2. Conflictos de competencia entre las Administraciones Locales: su resolución corresponde a la Administración de la Comunidad Autónoma o la del Estado en función de que los Entes Locales pertenezcan a la misma o a distinta Comunidad Autónoma; todo ello sin perjuicio de la posibilidad de impugnar la resolución dictada ante la jurisdicción Contencioso Administrativa (artículos 50.2 de la LRBRL y el artículo 19.1.e de la Ley de la Jurisdicción Contencioso Administrativa).

3. Conflictos entre les los Entes Locales con Estado con las Comunidades Autónomas: Tenemos dos posibilidades:.

Los Entes Locales pueden plantear cuestiones de competencia mediante recurso Contencioso Administrativo frente a las Comunidades Autónomas o frente al Estado. Según se desprende de las competencias que se atribuye al pleno del Ayuntamiento o de la Diputación por los artículos 22.h) y 34.1 h) LRBRL.

Tras la reciente modificación de LOTC por la Ley Orgánica 7/99 de 21 de abril los Entes Locales podrán plantear ante el Tribunal Constitucional los denominados conflictos en defensa de la autonomía Local.
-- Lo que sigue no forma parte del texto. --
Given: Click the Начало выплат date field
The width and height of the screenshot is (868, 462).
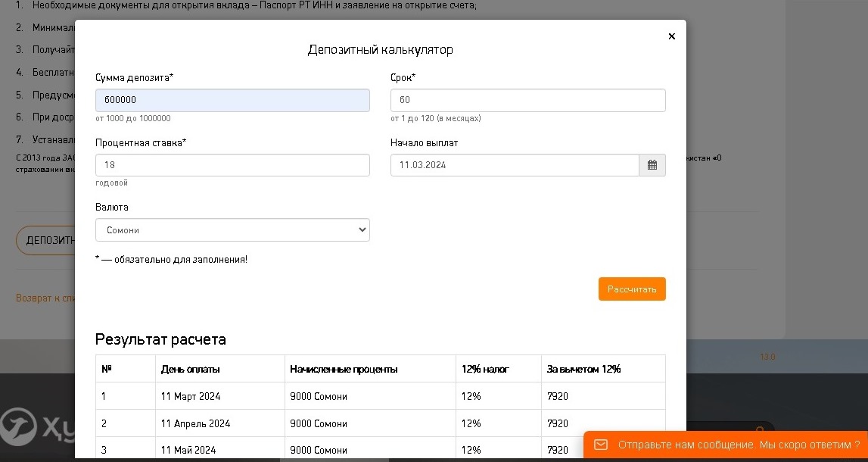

Uno de los aspectos más criticados por nuestra doctrina ha sido la falta de legitimación que padecen los Entes Locales para reclamar el Tribunal Constitucional un pronunciamiento en relación con una posible violación de una ley/disposición normativa con fuerza de ley, tanto Estatal, Autonómica, de la autonomía que constitucionalmente tienen garantizada para la gestión de sus respectivos intereses.

La el LRBRL, ante esta situación legitima de forma bastante poco operativa a estas entidades para promover la impugnación ante el tribunal constitucional de leyes estatales o autonómicas a treinta teorías que se autonomía (artículo 63.3 de la LRBRL) pero es que además este "promover" se convierte en una mera habilitación a la Comisión Nacional de la Administración Local para solicitar de los órganos constitucionalmente legitimados la impugnación ante el Tribunal Constitucional.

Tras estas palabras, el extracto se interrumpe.